What’s inspiring you?
- “This isn’t burnout. It’s the moment you realize you’ve adapted so well to dysfunction that you can’t hear your own voice anymore.” Greg Story’s brilliant Eject Disc is a manifesto for those of us who need to rediscover who we were before we got sucked into the vortex.
- Stuart Breckenridge wrote about his experiences updating NetNewsWire’s design for iOS and iPadOS 26 and for macOS 26. I love reading little behind-the-scenes stories like this and getting previews of what’s coming. I also have been thinking a lot about this over the past week (see below). (Unrelated to that, Breckenridge also designed an amazing Star Trek-inspired theme for NetNewsWire in the past week. I’m not even a Star Trek guy and I love it.)
- Jack Conte, who is the founder of Patreon, gave a talk last year on the death of the follower and the future of creativity on the web. The product that my client launched last week is a media platform focused on giving creators control over their content. I’m optimistic that what we released is phase one of this plan, and I’m looking forward to building more on it. I missed Conte’s talk last year, but watching it this week felt validating. My client and I had many of the same conversations while designing the product. (I still can’t share that project yet; please give the engineers some time.)
- Did you ever want a website to become more energy-efficient based on the cleanliness or dirtiness of your electricity grid? Because, well, that’s possible now. When we talk about Responsive Web Design, the term is starting to become much more holistic than it used to.
- I find colour science and the way colours work in computers fascinating. My head is still spinning after the introduction of oklch, which was a colour space we got the ability to use on the web just a few years ago. (I keep meaning to use oklch on this website; my brand’s yellow colour is much more vivid than sRGB allows.) If everything I wrote is gibberish to you, then you might be interested in Making Software’s detailed article on what a colour space is and how it works. (And even if you understood what I wrote, you almost certainly will learn something new.)
What are you working on?
This week, I finally caved in and installed the public beta of iOS 26 on my iPhone. I’m not a huge fan of the new design (although I will admit it’s nice that buttons are back in style), but I wanted to test out my clients’ websites and apps on the platform.
And I’m very glad I did, because the changes to Safari are wild.

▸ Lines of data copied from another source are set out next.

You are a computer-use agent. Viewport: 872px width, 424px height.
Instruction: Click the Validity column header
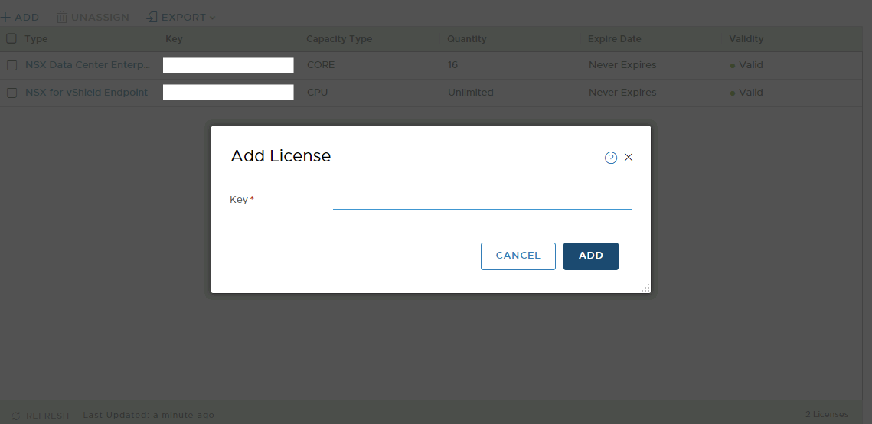(x=746, y=39)
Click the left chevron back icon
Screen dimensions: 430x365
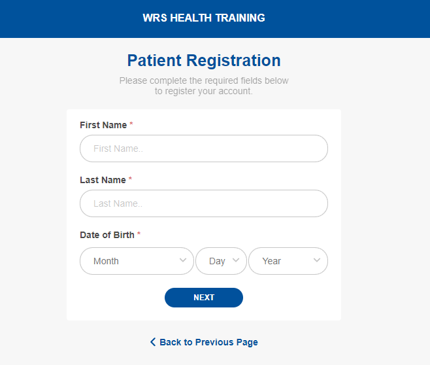153,342
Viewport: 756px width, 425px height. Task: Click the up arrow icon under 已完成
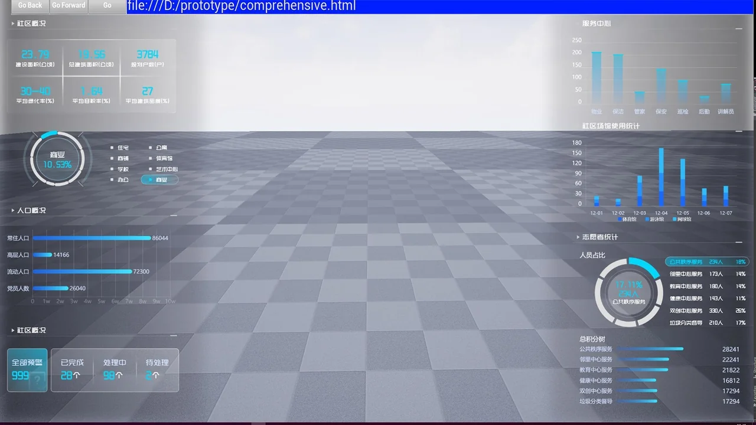point(77,375)
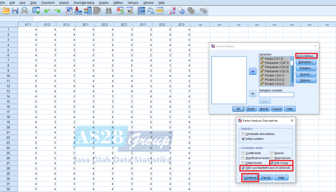Toggle the Anti-image checkbox

tap(272, 163)
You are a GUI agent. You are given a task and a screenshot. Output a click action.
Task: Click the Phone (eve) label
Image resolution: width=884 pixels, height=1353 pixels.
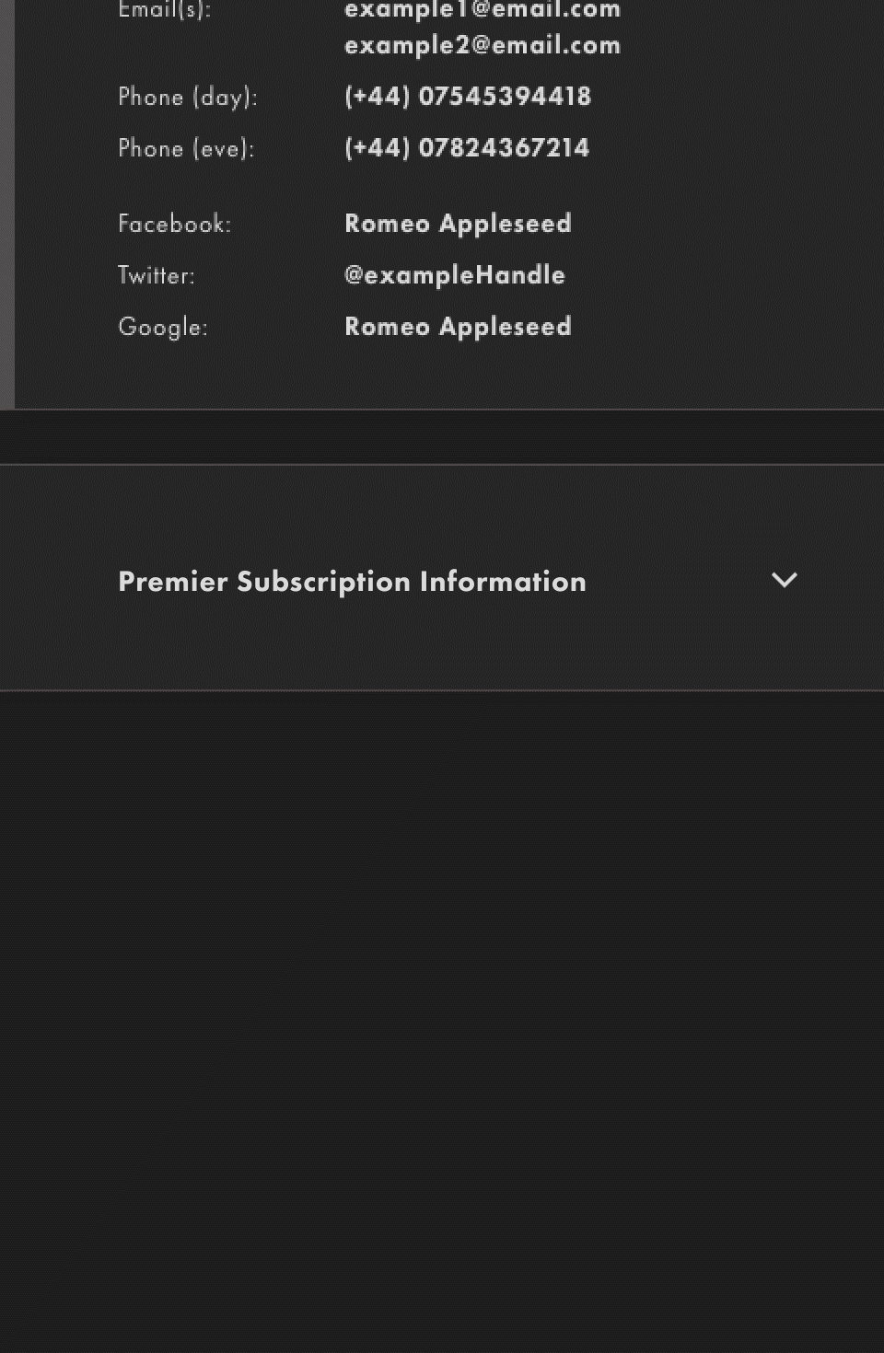tap(186, 148)
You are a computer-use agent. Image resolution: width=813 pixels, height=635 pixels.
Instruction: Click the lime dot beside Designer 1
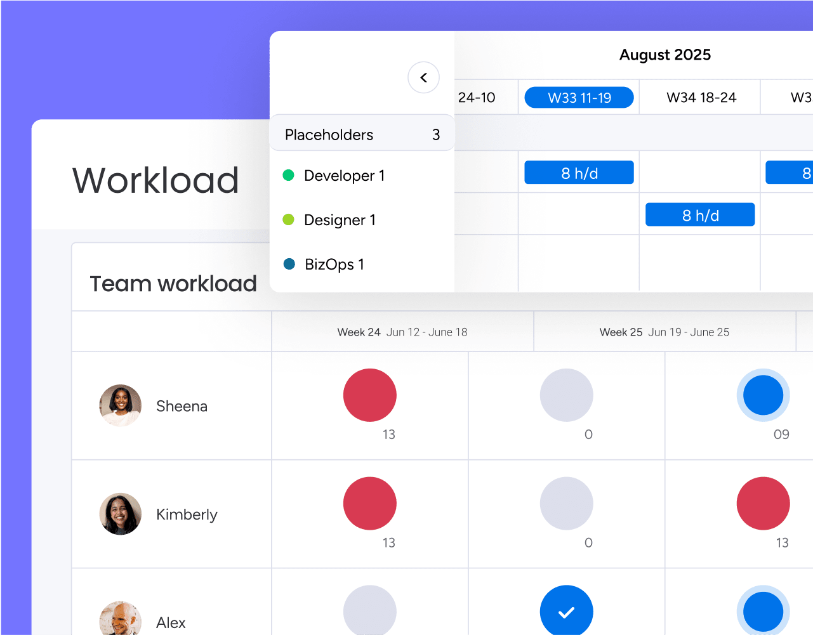[288, 219]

In iOS 18 and below, there are two ways to configure Safari’s browser chrome. They are both “boring,” but in a good way. The browser’s chrome has no effect on the website itself. I’ve taken a couple screenshots of a real live client website so you can see how it looks currently:

Regardless of what you think about my design work, the browser UI is efficient and doesn’t get in the way. In iOS 26, that’s changed. There are three different ways to configure Safari’s chrome, and all three potentially create design challenges. Here’s the same website again, but in iOS 26:

Note that the browser chrome now floats over top of the website. Does it look cool? Yes. Does it also suck? Yes. Both can be true at once.
One client this week (not related to the screenshot) saw their website in the new UI and called it a four-alarm fire. In their own words, Apple’s broken the cardinal rules, and their UI now adversely affects your own. (And this says nothing about how it looks on iPadOS 26 or macOS 26, both of which are somehow worse.)

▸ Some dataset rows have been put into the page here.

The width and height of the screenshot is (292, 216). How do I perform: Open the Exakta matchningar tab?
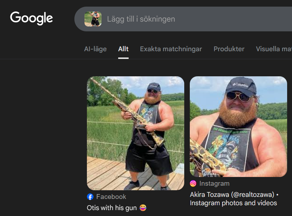[171, 49]
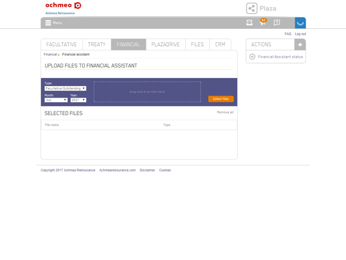Click the orange Select files button
This screenshot has width=346, height=260.
(x=221, y=99)
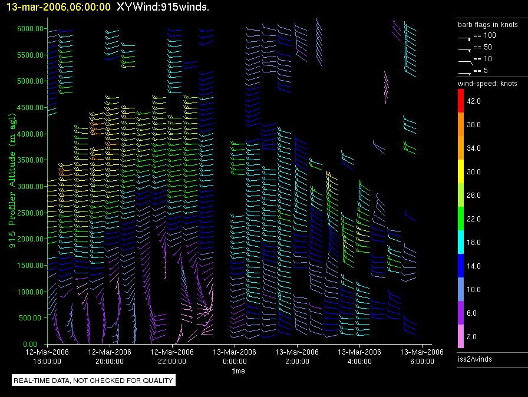This screenshot has width=528, height=397.
Task: Click the 3000.00 altitude axis tick label
Action: 30,187
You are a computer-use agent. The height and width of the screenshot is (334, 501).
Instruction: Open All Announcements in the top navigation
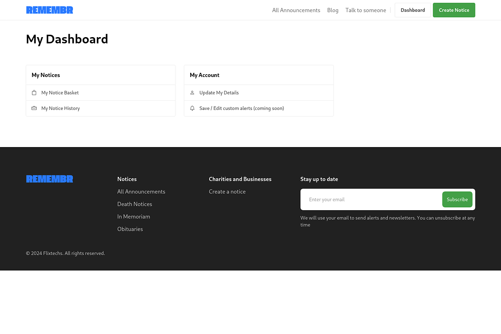tap(296, 10)
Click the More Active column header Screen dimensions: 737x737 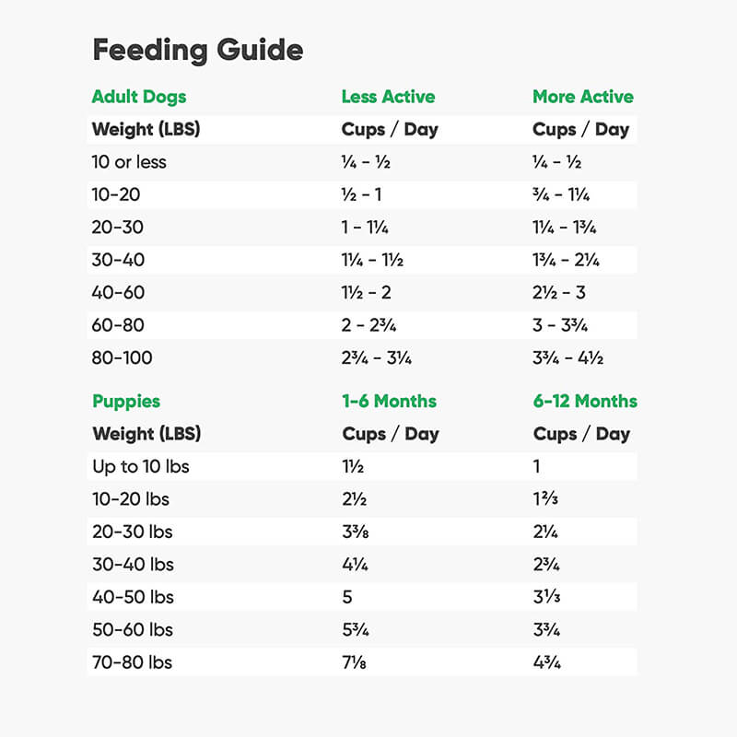click(x=582, y=97)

In the previous design, I had nothing to worry about. The browser was my canvas. Now, my canvas is encroached upon by Apple. I took the liberty of mocking up the problematic areas:

This may not be obvious from my red shapes, but each of those pills is a different width. I’m not joking. You can’t even consistently rely on the padding. (If you’re a developer, you are going to need to start using safe-area-inset
on a lot of projects. Here’s the documentation.)
This is not the first time I’ve written about this, but using iOS 26 in real life is a whole different deal.
So this week, I’ve spent a lot of time updating website designs around Apple’s UI.
It should be said that I have never had to consider Apple’s UI while designing websites before. This crosses a line for me. An unspoken agreement between Apple and designers like myself has been broken, and unfortunately for myself and my peers, a number of previously-good web designs will need to be reconsidered to accommodate a browser vendor’s recklessness.
Thanks for reading! I hope that my update next week is less angry, but there is shockingly little coverage of the changes to Safari. It feels like, if I’m going to be this annoyed by it, I might as well be the one who writes about it.
In the meantime, have a great weekend, and I’ll catch you again next Friday.